Harpreet Singh Saini, whose mother was one of six killed by a white supremacist in an attack on a Wisconsin Sikh temple in August, asked U.S. senators today at a subcommittee meeting to urge the FBI to track hate crimes against Sikhs motivated by religious bias.
"I just had my first day of college, and my mother wasn't there to send me off," Saini said. "She won't be there at my graduation or my wedding day. I want to tell the gunman … you may be full of hate, but my mother was full of love."
Saini pointed out that the FBI does not count the number of hate crimes against Sikhs specifically, instead lumping those attacks in the anti-Muslim hate-crime category. Sikhs, who adhere to a monotheistic faith that originated in South Asia, are often mistaken for Muslims because they wear turbans, and so have found themselves the victims of Muslim bias attacks. (A few days after the September 11 attacks, a Sikh gas-station worker was murdered by a man who was out for revenge against Muslims.)
"I came here today to ask the government to give my mother the dignity of being a statistic," Saini said. "We cannot solve a problem we refuse to recognize."

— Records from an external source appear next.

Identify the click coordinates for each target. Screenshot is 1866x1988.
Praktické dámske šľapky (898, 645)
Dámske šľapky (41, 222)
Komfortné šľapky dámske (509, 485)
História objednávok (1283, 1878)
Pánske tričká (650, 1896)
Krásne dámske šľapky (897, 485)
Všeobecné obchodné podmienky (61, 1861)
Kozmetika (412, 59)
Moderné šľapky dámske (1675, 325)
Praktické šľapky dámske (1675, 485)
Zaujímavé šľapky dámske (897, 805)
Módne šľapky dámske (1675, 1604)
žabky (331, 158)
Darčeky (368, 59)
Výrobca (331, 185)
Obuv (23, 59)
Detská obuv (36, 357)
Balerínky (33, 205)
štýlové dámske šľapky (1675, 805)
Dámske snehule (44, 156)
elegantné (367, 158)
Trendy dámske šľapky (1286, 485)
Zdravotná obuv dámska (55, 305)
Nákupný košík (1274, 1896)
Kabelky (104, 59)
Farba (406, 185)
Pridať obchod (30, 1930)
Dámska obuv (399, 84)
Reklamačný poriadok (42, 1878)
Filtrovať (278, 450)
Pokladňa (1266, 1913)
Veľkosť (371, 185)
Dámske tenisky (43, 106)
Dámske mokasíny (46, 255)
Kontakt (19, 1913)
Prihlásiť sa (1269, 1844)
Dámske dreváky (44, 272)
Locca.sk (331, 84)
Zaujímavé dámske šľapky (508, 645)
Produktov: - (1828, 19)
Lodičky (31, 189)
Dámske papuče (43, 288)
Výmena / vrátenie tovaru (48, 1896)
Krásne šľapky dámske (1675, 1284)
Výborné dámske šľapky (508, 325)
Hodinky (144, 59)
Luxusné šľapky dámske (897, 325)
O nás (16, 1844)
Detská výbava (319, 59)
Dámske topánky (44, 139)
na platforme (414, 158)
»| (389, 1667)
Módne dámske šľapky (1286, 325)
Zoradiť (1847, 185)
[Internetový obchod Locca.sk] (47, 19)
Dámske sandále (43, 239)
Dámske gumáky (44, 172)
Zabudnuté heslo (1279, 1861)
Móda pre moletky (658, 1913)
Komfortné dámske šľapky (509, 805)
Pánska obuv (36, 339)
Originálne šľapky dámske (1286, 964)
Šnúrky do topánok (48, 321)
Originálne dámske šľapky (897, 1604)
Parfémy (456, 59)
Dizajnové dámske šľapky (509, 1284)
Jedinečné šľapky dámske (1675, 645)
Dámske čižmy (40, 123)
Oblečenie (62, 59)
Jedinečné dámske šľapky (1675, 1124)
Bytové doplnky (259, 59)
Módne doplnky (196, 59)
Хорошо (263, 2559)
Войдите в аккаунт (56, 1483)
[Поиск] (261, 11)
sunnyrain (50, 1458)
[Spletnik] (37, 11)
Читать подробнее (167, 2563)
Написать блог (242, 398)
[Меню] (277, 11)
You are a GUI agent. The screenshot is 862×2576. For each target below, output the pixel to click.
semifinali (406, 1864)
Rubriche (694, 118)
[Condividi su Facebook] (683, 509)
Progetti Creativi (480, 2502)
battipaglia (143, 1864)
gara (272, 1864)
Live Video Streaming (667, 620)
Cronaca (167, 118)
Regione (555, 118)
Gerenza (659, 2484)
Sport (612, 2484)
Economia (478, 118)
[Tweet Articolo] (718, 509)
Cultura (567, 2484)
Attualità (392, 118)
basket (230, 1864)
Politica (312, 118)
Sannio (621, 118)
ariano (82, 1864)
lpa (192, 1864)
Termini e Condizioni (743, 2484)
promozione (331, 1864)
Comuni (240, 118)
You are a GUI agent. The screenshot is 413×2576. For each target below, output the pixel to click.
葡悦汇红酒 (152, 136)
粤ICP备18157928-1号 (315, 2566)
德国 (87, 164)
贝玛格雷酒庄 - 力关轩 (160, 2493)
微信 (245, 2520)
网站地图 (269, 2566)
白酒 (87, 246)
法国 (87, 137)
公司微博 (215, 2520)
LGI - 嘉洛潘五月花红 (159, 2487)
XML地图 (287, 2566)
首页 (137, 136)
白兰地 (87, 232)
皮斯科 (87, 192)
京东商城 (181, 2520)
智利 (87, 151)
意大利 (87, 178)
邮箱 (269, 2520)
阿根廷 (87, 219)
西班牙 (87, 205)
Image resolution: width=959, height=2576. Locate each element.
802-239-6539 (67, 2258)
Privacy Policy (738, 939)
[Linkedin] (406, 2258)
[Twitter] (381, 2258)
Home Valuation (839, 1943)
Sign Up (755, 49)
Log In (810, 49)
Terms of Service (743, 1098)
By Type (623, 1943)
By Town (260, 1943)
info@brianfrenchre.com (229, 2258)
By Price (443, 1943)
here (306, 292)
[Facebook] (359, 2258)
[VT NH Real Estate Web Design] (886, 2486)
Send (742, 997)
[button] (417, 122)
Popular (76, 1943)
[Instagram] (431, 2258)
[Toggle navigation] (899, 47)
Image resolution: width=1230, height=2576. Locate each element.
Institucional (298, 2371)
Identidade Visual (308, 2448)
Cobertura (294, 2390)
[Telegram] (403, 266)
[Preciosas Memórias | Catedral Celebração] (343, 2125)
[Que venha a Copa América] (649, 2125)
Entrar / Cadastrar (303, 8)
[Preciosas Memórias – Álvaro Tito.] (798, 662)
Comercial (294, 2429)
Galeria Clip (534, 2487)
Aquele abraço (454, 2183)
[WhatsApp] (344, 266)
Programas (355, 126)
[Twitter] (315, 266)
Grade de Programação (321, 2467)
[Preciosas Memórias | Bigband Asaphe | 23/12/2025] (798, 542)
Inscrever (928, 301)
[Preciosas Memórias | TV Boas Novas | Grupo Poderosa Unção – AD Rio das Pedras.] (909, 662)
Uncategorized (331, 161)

Some members of Congress are already seeking to pass a resolution asking the FBI to track anti-Sikh hate crimes.
Michael A. Clancy, a counterterrorism official at the FBI, testified that while the agency was aware that Wade Page, who allegedly killed himself after shooting the Sikhs, was a white supremacist, the FBI "never had any information that he posed a threat to any group, particularly the Sikhs."